Measured Metrics: Time-to-First-Token (TTFT, p50/p95), total generation latency (p50/p95), throughput (tokens/s), peak memory, and model loading time (recorded separately). Test Design: Greedy decoding, fixed number of output tokens, warm-up runs (not included in results), random seeds, and statistical values from multiple measurements. Memory Measurement Honesty: For CUDA, torch.cuda.max_memory_allocated is used (only tensor VRAM); for MPS/CPU, psutil-sampled RSS is used (including interpreter, libraries, etc.). Memory data across backends cannot be directly compared.

4

Section 04

Counterintuitive Finding: Real-World Data of Quantization Backfiring on Apple Silicon

Test results for SmolLM2-1.7B-Instruct (128-token output) on Apple M3 Pro show:

Configuration Time-to-First-Token (p50) Throughput (tokens/s) Peak Memory (MB)
bf16 0.063s 28.2 3302
int8 0.237s 4.6 3594
int4 0.893s 1.1 3706
It is clear that bf16 precision is the fastest; int8/int4 quantization leads to a sharp drop in speed (int8 is 6x slower), and memory usage increases instead of decreasing.
5

Section 05

Reason Analysis: Why Does Quantization Perform Poorly on Apple Silicon?

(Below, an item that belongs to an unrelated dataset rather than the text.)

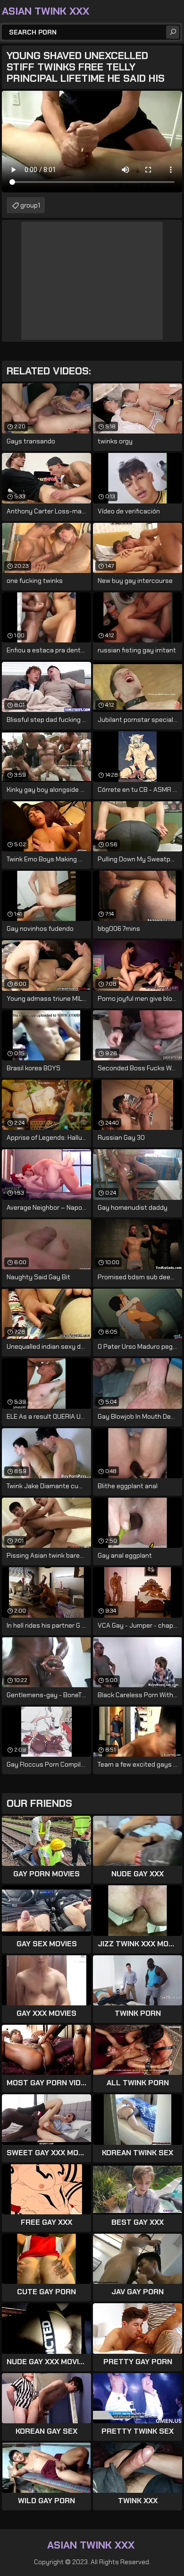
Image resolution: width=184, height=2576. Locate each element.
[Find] (172, 32)
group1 (30, 205)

Reasons for poor quantization performance on Apple Silicon:

  1. Lack of dedicated kernels: The quanto weight-only quantization scheme has no optimized kernels for the MPS backend; matrix multiplication requires dequantizing weights back to bf16 for computation.
  2. Computational overhead: Step-by-step dequantization causes performance loss, and working memory remains at bf16 size—no speed or memory advantages.
  3. Additional int4 burden: Relies on C++ extensions that run partially on the CPU, further slowing down speed.
6

Section 06

Practical Recommendations and Benchmark Insights

Recommendations for Apple Silicon Users:

  • If the model can fit in memory with bf16, prioritize bf16.
  • Use quanto quantization only to run models that can't fit in memory—not to speed up models that already run.
  • Don't quantize blindly; actual measurement is more important. Benchmark Insights:
  • Cross-platform comparisons need caution; backend implementation details affect performance.
  • Memory measurement methods are inconsistent; there are implementation differences behind the numbers.
  • The value of open-source benchmarks lies in reproducible real data, not leaderboard scores.
7

Section 07

Project Technical Details: Supported Models and Runtime Environment

Supported Models: Default is HuggingFaceTB/SmolLM2-1.7B-Instruct; alternative is Qwen/Qwen2.5-1.5B-Instruct. Runtime Environment: Python3.13, PyTorch2.12.0, Transformers5.11.0, optimum-quanto0.2.7. Configuration Flexibility: Default parameters are configured via TOML files, which can be overridden via command line; available backends are detected automatically.

8

Section 08

Conclusion: The Value of Honest Measurement and Project Significance

The transformers-laptop-bench project not only provides a practical benchmark tool but also demonstrates the value of honest measurement in machine learning engineering:

  1. Platform differences are critical; CUDA optimization strategies may not apply to other platforms.
  2. Performance optimization needs to be based on actual data, not theoretical inference.
  3. Transparent methodology is more important than pretty numbers. This project provides a reliable starting point for developers running LLMs locally, helping them make data-driven hardware and configuration decisions.